No matter how much time I spent practicing my tactical, admin, and emergency reloads during the day, it didn’t prepare me for the boot to the gluteus maximus (see diagram to left) that I was about to receive in the dark of the night. NVG’s offer no forgiveness when it comes to dealing with reloads and malfunctions. They leave you hanging in the breeze like Janet Jackson at the 2004 Super Bowl. Several years prior to that pig skin tossin’ soup or bowl thing, that reference might have implied a firm and beautiful posture, but I digress.
Being married for the last eight years, I had considered myself quite proficient in the blindfolded game of “put the object in the tight little space,” yet even with one eye open, I was left consistently missing the mag-well; an all too commonplace. Faced with rejection and defeat, I set out to practice repeatedly until I had mastered it.
Once mastered, I went to the garage to start mastering tactical, admin, and emergency reloads in both the daylight & NVG’s. I quickly realized that if anyone truly wants to win the fight, you have to learn to own the night. The process is simple; throw on your gear and practice three times with no NVG, then shut off the lights, dawn the NVG, and practice your admin reload. I assembled this 90 second video to give you a basic outline of what it should look like.
When you understand the process, it’s time to up your game. Double checking that your weapon is empty, position yourself to practice a tactical reload. I didn’t have this one mastered well enough and committed to muscle memory prior to going in to film “Own The Night,” and I feel it held me back. So don’t let my prior mistakes keep you from succeeding with NVG’s.
That is probably one of the most common reloads you’ll ever have to encounter, so please, do yourself a favor, and practice, practice, practice! A quick tip that I learned from years as a touring illusionist, is to videotape every session. Now, more than ever, it’s incredibly easy to do… I still have stacks of VHS tapes with masking tape labels covered in notes like “dove from balloon practice session,” “Debbie does Dallas,” and “Award Winning Bird Act Practice.” Although I’m sure I won’t ever re-watch the 80’s classic, the other videos really helped me hone my skills, which eventually lead me to several headlining gigs and world tours.
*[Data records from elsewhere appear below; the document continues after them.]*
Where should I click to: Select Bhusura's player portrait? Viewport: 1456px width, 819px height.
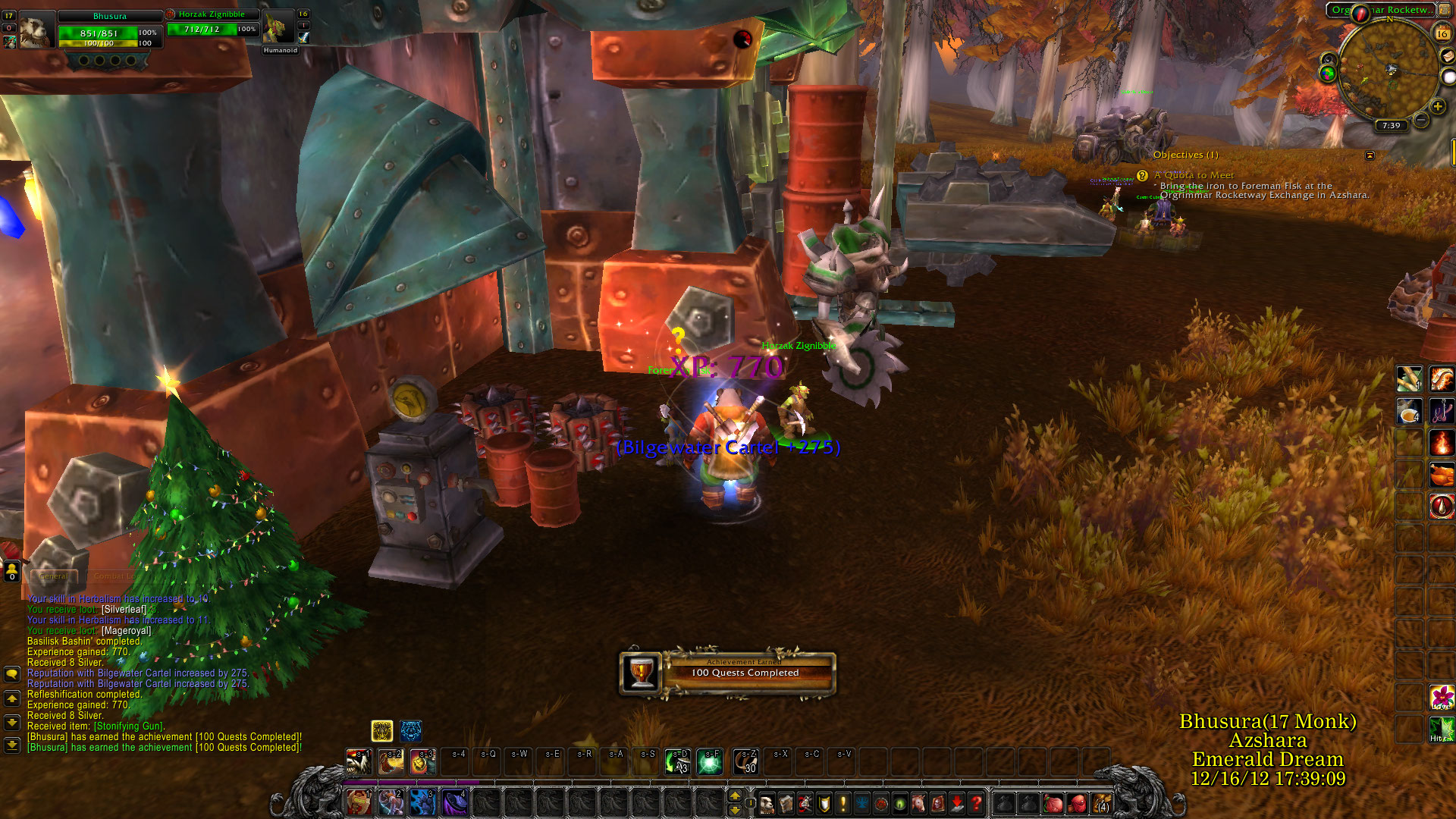pos(36,31)
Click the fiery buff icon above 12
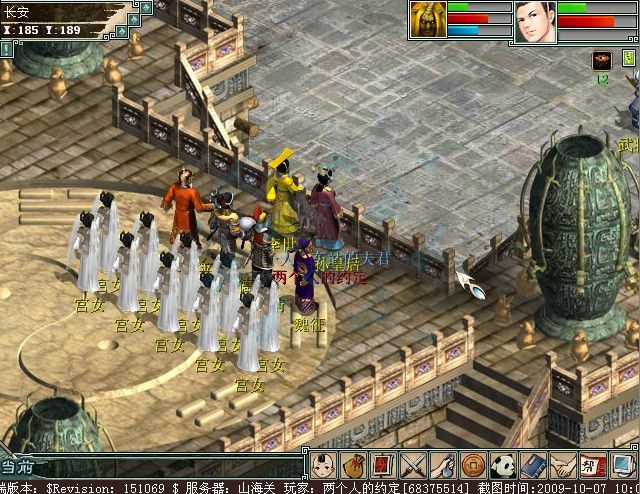The width and height of the screenshot is (640, 494). point(602,60)
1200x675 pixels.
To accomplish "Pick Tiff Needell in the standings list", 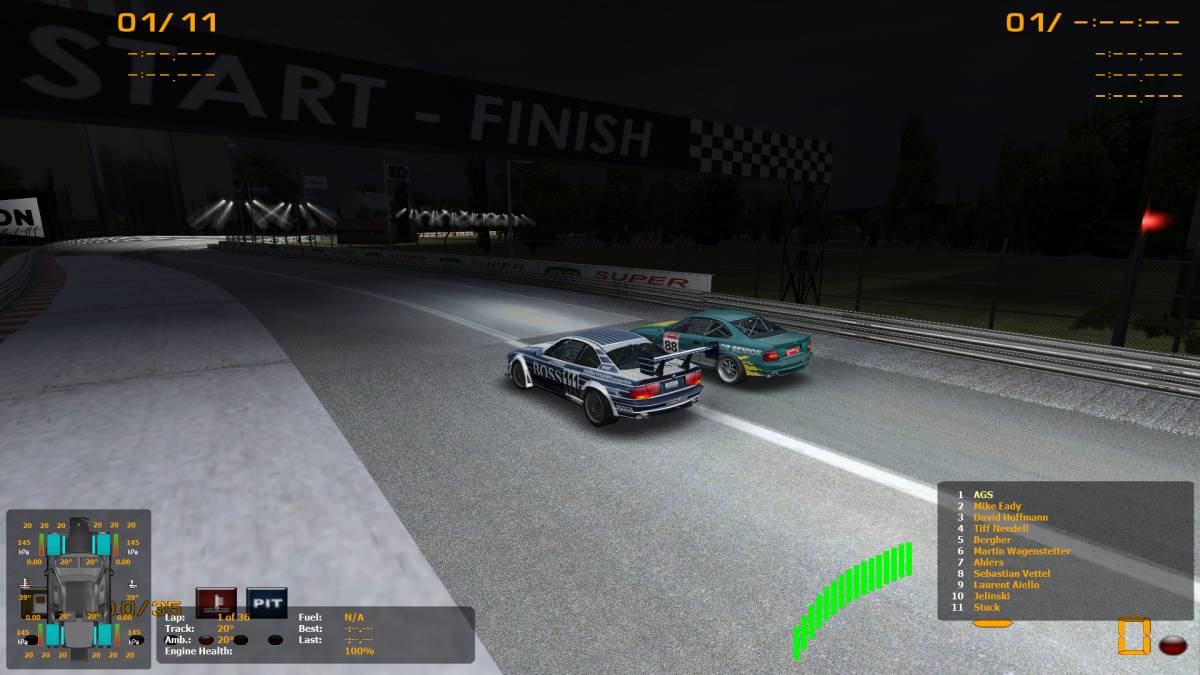I will (1000, 528).
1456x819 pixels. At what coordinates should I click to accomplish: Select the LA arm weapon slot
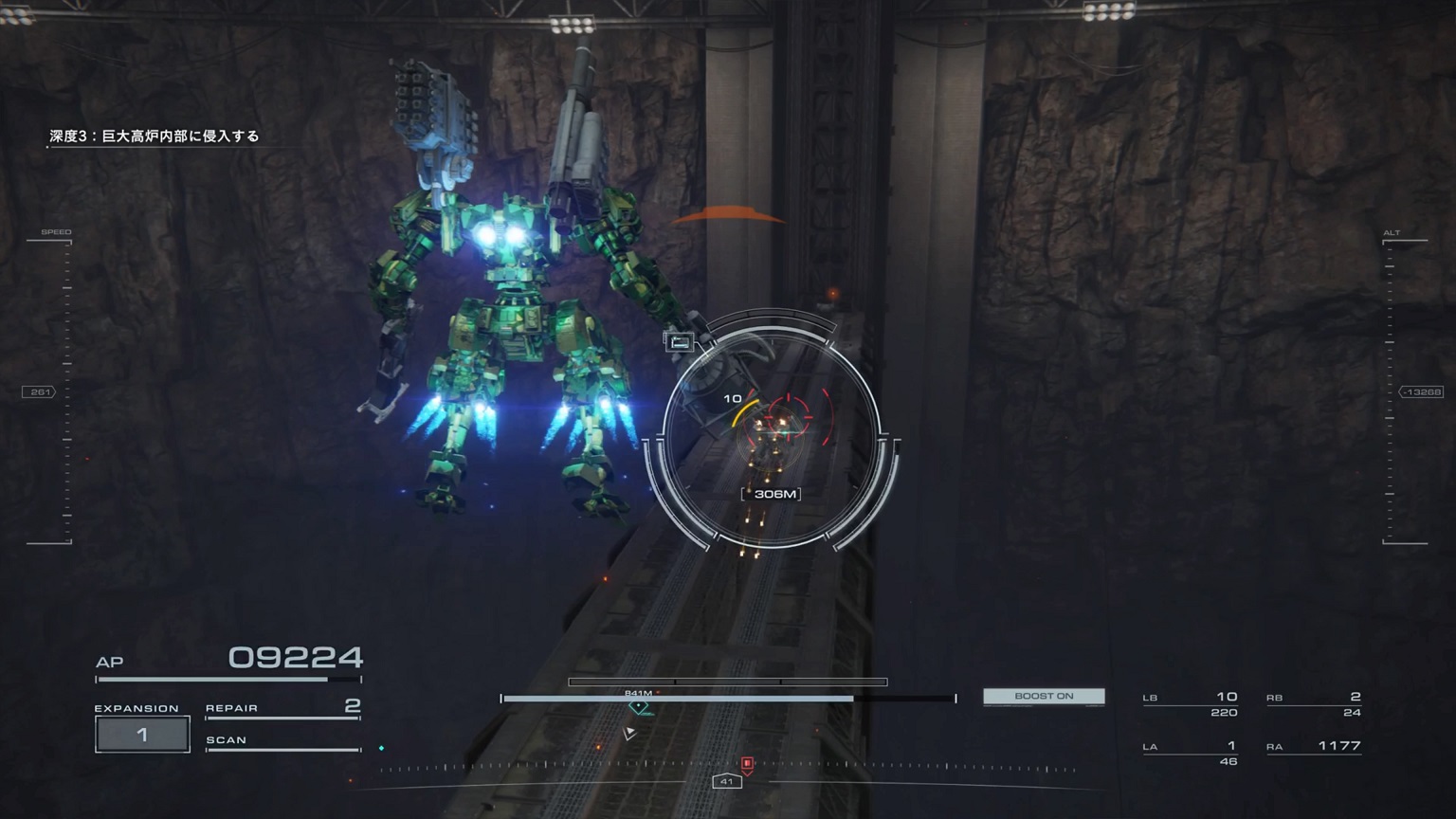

Last but not least, is my favorite. The emergency reload is a great way to assess how well you know your gear. Do you really know your weapon like the palm of your hand? I mean really, nobody I know ever “knew the back of their hand”… never did understand that phrase. Nonetheless, it’s critical that you can run your gun with light, or no light. Know what makes it tick, click, and bang.
I suggest using snap-caps for this drill, so when the gun comes back up, you can actually “fire” a round once you’ve acquired your target again. Remember, slow is smooth and smooth is fast. Good luck!